Dataset entries
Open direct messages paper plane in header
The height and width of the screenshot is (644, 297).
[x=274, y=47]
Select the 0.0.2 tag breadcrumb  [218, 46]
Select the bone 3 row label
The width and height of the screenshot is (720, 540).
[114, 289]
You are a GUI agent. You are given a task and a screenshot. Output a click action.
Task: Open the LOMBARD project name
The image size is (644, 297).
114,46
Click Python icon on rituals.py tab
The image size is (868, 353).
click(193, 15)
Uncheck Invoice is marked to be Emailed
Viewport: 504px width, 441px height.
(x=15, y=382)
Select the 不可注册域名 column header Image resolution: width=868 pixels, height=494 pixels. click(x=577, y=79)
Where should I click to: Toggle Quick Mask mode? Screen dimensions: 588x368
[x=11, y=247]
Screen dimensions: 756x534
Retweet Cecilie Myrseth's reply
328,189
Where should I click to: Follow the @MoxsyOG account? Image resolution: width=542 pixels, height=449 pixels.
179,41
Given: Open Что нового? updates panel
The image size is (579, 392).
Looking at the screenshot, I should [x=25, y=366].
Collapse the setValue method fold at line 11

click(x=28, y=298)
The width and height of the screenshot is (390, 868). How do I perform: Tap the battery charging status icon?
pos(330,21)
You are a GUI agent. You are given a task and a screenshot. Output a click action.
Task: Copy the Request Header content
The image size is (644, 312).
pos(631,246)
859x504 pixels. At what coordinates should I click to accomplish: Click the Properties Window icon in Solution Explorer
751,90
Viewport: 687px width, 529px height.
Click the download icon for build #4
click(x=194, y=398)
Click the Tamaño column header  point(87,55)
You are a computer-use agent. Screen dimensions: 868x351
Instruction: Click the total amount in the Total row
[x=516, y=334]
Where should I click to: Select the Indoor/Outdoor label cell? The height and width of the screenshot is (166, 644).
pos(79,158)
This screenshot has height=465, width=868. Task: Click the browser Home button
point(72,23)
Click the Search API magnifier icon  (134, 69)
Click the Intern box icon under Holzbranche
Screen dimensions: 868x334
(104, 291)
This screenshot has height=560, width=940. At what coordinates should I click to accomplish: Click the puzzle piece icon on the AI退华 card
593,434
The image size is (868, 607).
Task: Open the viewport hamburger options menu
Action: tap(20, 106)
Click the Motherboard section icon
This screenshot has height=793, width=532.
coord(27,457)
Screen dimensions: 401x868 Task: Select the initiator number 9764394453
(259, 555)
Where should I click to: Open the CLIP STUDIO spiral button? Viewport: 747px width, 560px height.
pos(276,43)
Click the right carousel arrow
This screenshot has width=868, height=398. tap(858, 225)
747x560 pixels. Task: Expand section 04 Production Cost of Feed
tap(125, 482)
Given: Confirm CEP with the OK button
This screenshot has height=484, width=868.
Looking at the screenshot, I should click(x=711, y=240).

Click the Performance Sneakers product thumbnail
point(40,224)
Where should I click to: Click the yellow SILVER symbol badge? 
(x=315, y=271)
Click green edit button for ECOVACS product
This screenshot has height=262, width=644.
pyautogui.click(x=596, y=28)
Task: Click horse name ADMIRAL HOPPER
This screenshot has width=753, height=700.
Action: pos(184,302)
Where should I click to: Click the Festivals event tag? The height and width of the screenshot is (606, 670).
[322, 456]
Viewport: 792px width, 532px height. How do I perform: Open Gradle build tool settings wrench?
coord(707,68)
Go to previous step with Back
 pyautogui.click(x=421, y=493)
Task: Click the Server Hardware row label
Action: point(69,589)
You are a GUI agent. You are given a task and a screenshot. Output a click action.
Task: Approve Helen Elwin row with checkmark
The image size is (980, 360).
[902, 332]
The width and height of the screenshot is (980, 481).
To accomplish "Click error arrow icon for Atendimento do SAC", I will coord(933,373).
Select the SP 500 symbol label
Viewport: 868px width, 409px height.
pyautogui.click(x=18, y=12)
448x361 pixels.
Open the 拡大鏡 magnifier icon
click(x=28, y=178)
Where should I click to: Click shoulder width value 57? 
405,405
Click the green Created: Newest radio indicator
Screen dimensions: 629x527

Task directions
State how many lines in the records contain the string "column". Give the number with no words around it.

Expected output
2